Egzekutor Maciej Iwański, triumf Górali - relacja z meczu PGE GKS Bełchatów - Podbeskidzie Bielsko-Biała

Dwa gole Macieja Iwańskiego w pierwszej połowie wystarczyły Podbeskidziu do zainkasowania trzech punktów w Bełchatowie. PGE GKS strzelił tylko bramkę honorową i to z ewidentnego spalonego.

Premierowe fragmenty toczyły się w szybkim tempie i były dość ciekawe. W 10. minucie wynik powinni otworzyć gospodarze, ale po idealnym podaniu Arkadiusza Piecha koszmarnie skiksował na 10. metrze Michał Mak. Na jego usprawiedliwienie można jednak dodać, że w decydującym momencie piłka podskoczyła na nierówności murawy.

Riposta Podbeskidzia nadeszła szybko i zakończyła się golem. Paweł Baranowski sfaulował w polu karnym Piotra Malinowskiego, sędzia bez wahania wskazał na "wapno", a do siatki trafił Maciej Iwański. Pomocnik Górali miał jednak sporo szczęścia, bo uderzył słabo, w środek bramki i Emilijus Zubas musnął piłkę. Później klarownych sytuacji było niewiele, obaj trenerzy musieli natomiast dokonać zmian. Z powodu urazu barku boisko opuścił Adrian Basta, a w szeregach bielszczan kontuzja nosa wyeliminowała z gry Malinowskiego.
[ad=rectangle]
PGE GKS nie potrafił się pozbierać po utracie bramki, a w 37. minucie przegrywał już 0:2. Znów w roli głównej wystąpił Iwański, który oddał znakomity strzał z rzutu wolnego z 20 metrów. Futbolówka przeleciała nad murem obrońców i wpadła do siatki obok bezradnego Zubasa.

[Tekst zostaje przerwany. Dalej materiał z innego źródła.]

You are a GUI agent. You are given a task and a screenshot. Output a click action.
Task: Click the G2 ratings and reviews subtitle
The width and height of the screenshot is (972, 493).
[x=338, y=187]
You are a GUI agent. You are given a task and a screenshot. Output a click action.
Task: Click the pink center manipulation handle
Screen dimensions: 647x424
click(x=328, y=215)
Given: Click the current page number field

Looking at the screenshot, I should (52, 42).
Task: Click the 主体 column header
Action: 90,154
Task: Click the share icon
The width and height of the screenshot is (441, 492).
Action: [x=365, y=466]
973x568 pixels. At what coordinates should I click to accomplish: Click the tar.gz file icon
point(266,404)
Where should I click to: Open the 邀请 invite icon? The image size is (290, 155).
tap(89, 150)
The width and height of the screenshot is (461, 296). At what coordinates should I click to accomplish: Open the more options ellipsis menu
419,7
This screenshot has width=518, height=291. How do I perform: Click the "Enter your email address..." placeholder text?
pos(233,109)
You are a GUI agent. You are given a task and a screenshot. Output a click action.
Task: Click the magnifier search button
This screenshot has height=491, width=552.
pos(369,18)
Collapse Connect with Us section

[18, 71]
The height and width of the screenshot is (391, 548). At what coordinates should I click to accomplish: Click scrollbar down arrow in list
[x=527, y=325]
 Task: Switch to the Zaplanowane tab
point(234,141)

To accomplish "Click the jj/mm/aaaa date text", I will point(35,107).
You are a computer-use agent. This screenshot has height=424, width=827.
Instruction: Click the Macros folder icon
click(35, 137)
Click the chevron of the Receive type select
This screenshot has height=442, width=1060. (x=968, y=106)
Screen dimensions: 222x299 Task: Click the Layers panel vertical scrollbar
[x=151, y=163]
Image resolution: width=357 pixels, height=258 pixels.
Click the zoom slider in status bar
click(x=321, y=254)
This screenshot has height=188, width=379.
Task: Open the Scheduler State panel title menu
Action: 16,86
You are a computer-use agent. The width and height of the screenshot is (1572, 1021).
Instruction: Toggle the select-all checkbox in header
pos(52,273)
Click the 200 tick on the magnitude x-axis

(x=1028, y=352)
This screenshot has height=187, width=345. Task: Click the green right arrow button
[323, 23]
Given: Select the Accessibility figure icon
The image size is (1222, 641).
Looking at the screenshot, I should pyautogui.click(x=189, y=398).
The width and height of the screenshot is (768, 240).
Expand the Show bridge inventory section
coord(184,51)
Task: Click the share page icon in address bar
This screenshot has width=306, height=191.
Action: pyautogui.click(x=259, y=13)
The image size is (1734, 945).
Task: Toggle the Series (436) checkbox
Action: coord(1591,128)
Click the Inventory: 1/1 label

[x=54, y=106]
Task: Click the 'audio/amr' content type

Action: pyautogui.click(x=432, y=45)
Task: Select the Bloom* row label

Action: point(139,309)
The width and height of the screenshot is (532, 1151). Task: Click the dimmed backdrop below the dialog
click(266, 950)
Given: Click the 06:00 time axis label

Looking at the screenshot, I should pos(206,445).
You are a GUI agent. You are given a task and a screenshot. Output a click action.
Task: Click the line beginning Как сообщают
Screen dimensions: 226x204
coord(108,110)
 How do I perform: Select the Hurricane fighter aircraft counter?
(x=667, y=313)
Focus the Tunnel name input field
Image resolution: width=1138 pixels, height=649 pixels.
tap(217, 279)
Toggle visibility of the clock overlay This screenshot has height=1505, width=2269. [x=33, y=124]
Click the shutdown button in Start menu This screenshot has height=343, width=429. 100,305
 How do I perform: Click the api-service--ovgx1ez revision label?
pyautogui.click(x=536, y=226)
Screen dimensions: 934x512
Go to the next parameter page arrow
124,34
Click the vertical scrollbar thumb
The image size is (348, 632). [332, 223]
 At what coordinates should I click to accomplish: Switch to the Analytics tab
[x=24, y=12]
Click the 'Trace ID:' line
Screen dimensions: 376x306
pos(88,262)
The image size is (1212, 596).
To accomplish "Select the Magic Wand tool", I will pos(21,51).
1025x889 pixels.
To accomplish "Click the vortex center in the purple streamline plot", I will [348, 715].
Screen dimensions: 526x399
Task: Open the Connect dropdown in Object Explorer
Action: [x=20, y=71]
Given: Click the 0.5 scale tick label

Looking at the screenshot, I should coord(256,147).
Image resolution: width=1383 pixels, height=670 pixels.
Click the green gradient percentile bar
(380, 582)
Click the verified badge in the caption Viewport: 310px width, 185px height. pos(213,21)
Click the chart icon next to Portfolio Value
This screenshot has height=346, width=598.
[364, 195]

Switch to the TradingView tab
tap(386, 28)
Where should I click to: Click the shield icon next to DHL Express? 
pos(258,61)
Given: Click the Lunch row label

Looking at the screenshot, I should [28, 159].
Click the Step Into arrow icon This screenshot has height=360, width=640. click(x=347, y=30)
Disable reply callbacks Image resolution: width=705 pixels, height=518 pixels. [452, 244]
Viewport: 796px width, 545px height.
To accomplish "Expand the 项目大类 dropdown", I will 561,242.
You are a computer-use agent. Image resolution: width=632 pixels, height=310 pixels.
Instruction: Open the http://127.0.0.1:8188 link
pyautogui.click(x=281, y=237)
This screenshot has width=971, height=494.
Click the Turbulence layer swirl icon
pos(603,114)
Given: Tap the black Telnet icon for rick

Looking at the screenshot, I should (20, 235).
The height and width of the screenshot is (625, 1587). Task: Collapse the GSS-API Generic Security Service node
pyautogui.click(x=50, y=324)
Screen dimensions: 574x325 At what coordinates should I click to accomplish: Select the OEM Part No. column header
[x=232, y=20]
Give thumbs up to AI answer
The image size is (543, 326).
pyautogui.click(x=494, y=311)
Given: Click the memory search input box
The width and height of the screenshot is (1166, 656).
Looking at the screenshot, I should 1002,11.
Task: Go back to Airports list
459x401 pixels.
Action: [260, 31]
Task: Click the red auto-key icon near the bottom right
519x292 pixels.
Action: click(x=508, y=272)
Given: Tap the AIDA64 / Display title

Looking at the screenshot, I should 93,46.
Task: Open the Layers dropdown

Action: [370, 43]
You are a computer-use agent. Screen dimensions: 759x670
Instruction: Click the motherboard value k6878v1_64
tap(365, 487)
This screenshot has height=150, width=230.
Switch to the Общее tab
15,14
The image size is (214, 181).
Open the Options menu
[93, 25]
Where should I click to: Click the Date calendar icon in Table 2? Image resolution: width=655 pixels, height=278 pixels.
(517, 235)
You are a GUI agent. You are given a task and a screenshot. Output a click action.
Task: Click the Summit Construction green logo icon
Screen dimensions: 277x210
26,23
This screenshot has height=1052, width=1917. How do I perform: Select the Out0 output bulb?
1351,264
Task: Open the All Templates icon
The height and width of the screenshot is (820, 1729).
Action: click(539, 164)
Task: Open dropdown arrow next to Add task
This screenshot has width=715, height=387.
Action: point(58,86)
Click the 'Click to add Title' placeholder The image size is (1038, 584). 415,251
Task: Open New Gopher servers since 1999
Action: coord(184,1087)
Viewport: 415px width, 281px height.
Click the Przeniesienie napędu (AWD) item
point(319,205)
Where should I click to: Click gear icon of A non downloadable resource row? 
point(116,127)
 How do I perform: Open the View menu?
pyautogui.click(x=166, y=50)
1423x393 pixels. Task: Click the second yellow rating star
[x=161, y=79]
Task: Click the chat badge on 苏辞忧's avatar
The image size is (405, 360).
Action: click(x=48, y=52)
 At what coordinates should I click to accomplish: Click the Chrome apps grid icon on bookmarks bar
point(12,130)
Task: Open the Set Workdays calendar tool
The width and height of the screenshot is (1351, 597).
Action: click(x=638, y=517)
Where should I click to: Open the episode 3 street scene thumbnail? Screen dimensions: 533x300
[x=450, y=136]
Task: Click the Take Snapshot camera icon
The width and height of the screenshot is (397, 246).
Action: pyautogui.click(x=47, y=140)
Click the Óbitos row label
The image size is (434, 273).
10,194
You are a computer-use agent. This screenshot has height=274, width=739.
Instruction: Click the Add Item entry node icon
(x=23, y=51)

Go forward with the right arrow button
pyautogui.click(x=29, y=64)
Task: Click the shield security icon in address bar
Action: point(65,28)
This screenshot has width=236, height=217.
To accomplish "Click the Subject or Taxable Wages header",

Podbeskidzie zeszło na przerwę z solidną zaliczką, a w drugiej połowie grało bardzo uważnie w tyłach i podopieczni Kamila Kieresia rzadko mu zagrażali, choć mogli się pokusić o trafienie kontaktowe już chwilę po wznowieniu gry. Obrona przyjezdnych poradziła sobie wprawdzie z centrą Adama Mójty, lecz piłka wróciła na 7. metr, skąd groźnie główkował Sebastian Olszar. Michal Pesković spisał się jednak bez zarzutu.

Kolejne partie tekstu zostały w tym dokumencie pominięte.